THE INPUT
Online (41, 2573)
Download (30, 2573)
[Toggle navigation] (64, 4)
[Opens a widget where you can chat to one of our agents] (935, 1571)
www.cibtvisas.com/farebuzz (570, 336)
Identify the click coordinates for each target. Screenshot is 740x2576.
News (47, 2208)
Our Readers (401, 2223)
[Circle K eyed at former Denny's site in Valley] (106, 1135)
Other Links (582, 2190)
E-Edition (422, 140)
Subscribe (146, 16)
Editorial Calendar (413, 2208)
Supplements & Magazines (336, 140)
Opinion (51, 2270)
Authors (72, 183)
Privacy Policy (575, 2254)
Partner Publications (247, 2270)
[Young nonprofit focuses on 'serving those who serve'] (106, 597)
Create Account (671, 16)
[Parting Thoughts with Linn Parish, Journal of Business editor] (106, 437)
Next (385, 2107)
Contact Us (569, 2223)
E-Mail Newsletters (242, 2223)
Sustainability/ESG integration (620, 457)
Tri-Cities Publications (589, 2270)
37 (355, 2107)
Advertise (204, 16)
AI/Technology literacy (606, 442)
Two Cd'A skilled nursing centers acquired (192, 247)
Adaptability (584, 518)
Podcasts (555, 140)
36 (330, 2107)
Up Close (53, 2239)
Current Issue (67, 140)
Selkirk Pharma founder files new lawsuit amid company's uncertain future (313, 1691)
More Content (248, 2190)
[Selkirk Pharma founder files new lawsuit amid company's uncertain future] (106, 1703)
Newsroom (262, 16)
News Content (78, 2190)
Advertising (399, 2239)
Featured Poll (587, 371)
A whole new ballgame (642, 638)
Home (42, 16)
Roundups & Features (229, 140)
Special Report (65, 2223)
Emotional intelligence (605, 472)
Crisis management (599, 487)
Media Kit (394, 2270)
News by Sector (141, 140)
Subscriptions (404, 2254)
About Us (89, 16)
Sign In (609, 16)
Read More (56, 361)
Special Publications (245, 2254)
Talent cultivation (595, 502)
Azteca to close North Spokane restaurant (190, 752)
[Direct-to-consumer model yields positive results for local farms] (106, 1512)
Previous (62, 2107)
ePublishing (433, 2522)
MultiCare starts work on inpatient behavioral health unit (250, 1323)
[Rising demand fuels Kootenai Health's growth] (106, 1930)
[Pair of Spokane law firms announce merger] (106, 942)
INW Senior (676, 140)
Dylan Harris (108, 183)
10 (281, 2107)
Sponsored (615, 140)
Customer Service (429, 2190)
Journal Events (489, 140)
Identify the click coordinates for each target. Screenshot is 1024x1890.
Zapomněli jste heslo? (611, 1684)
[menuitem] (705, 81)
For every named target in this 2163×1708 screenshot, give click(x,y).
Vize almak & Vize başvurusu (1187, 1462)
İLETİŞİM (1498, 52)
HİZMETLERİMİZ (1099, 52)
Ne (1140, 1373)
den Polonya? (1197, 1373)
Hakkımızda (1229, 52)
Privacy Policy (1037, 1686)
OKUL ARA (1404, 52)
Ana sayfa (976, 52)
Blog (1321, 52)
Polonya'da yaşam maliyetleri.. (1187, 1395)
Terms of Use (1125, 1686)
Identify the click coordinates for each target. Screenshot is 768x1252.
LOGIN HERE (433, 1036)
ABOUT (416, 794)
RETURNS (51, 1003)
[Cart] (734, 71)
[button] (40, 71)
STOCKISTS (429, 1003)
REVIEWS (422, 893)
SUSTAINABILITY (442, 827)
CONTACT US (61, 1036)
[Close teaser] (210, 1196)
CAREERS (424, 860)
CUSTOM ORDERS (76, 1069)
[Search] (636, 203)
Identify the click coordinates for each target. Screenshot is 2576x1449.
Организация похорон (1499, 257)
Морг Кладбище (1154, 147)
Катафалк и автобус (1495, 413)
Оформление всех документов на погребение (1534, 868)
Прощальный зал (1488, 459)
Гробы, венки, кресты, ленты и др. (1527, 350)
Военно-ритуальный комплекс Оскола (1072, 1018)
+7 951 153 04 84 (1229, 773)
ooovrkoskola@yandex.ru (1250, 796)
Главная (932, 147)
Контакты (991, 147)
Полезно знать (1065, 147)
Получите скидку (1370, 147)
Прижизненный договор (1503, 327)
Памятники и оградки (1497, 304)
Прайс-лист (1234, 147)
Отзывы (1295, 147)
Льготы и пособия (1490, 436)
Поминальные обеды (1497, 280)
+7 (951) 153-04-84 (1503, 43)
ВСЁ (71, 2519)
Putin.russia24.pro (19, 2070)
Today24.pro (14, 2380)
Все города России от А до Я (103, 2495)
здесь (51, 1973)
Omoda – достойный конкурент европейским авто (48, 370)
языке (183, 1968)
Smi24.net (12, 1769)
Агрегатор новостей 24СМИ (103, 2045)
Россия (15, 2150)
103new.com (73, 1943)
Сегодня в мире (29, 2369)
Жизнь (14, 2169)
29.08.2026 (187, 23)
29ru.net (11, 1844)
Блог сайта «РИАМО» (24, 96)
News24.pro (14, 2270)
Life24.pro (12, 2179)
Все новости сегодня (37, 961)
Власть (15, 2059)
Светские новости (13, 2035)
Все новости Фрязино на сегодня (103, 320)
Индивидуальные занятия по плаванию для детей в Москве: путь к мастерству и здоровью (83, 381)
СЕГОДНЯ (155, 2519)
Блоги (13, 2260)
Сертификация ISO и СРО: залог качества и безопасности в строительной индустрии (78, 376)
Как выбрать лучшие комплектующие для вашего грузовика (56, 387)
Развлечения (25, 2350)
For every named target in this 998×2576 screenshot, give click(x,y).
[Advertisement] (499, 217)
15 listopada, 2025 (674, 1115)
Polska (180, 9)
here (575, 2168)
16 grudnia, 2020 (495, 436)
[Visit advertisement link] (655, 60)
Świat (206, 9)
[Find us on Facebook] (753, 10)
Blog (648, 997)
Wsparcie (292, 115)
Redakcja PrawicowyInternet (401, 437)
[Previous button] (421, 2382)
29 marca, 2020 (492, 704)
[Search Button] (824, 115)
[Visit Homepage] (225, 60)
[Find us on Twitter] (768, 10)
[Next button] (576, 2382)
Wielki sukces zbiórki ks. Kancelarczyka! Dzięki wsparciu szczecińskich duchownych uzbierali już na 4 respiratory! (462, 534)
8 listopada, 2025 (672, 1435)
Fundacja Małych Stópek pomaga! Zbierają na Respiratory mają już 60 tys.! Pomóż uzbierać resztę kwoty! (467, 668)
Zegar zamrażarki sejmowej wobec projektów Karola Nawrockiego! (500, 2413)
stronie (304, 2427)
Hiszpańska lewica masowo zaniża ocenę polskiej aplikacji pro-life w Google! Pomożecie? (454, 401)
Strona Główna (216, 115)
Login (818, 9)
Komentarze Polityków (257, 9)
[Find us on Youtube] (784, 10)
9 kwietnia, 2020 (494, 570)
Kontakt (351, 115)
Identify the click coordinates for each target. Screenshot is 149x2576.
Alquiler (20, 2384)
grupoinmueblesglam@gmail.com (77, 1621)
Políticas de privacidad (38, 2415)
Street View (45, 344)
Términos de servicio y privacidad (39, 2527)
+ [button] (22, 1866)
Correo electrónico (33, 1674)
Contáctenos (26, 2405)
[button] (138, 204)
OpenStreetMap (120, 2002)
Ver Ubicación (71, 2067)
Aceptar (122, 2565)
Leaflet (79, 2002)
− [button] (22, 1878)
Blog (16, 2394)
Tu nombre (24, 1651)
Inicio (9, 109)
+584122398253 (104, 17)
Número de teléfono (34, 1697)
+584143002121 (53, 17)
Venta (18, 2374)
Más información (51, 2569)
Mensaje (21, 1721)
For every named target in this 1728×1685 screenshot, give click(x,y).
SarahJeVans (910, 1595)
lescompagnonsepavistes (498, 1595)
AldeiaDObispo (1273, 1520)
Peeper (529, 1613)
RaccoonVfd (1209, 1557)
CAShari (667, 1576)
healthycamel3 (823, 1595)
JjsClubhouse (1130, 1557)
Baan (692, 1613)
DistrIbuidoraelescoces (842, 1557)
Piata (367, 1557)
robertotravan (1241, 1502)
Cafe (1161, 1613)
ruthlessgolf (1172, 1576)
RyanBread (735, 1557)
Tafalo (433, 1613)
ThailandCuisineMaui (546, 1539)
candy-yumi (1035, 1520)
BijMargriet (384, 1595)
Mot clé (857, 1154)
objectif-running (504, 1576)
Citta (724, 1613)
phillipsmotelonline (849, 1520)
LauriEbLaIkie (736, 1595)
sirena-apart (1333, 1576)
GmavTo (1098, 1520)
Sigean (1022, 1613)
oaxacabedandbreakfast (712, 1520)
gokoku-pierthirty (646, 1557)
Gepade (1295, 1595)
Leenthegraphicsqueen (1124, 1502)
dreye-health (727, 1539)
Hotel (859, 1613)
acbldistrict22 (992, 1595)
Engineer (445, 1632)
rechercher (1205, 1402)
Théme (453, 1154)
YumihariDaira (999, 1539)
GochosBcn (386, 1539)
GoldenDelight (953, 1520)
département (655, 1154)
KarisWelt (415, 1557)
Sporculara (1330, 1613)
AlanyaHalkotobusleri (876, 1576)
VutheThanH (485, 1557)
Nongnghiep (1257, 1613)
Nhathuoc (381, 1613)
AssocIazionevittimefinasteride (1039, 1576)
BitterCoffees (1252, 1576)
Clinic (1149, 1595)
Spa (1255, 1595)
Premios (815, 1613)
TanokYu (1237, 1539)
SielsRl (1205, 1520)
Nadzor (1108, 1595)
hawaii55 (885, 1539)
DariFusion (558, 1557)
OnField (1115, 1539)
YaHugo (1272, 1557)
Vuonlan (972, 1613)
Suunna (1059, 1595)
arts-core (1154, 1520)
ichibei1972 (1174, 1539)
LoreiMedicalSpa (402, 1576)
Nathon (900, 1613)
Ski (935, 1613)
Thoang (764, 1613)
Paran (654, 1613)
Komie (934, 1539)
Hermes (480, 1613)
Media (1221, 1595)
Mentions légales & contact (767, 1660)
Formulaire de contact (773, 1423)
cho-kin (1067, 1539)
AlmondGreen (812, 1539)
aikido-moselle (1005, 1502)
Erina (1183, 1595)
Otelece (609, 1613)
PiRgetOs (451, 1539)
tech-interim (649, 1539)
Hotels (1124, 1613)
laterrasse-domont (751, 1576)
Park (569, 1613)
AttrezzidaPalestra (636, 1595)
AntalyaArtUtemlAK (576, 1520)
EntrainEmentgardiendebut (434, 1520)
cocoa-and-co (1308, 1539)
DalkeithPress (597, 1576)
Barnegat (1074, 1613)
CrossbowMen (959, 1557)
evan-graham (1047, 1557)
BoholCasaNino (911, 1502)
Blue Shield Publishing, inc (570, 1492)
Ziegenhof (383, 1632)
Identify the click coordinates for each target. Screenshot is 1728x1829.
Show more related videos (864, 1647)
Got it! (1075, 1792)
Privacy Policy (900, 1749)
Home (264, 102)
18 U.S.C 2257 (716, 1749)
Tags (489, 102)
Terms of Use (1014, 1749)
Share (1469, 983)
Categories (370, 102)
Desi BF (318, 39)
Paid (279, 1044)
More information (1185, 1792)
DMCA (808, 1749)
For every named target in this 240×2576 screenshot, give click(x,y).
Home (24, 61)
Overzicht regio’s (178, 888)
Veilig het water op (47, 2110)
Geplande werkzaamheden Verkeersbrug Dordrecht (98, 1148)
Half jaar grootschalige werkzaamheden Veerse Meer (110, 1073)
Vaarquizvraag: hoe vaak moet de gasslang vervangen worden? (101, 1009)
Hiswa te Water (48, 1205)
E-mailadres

WHAT THIS TASK INVOLVES
Scan the listing above and report how many of its lines hold the word "amid", giving the number only.

THE ANSWER
2